- WORK TO DO
Could you reproduce, word for word, the lines of the listing below, starting at the line containing "You are a computer-use agent. This" and ending at the line containing "I will pos(720,711).", with both of those lines included?

- DATA EXCERPTS
__________________________________________________
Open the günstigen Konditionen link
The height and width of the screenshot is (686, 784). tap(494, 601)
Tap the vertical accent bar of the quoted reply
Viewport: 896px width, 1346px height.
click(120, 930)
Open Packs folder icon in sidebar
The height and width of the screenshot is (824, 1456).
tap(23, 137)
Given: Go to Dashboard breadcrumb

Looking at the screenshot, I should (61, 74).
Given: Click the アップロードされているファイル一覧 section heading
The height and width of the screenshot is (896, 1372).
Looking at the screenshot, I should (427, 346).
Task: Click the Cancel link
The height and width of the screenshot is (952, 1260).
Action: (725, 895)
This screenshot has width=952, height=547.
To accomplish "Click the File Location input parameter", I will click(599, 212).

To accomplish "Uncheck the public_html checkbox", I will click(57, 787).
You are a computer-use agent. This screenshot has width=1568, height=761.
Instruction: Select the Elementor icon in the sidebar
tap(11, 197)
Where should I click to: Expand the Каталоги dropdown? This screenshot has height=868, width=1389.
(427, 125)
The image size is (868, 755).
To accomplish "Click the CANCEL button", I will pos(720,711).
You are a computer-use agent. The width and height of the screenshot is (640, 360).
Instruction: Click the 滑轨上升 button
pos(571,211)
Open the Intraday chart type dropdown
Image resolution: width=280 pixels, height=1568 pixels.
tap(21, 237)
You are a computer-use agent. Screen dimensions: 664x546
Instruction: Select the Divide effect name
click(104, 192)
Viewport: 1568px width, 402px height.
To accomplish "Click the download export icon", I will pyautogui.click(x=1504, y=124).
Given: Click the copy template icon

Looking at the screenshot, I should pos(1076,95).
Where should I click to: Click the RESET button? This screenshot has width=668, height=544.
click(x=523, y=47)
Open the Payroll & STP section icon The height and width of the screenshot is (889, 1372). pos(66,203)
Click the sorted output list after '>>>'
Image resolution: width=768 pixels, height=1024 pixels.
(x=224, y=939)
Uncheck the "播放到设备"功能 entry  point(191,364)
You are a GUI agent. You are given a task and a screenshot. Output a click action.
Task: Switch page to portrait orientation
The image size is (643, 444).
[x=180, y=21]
__________________________________________________
- FULL OUTPUT
You are a computer-use agent. This screenshot has width=1568, height=761.
Instruction: Select the Elementor icon in the sidebar
tap(11, 197)
Where should I click to: Expand the Каталоги dropdown? This screenshot has height=868, width=1389.
(427, 125)
The image size is (868, 755).
To accomplish "Click the CANCEL button", I will pos(720,711).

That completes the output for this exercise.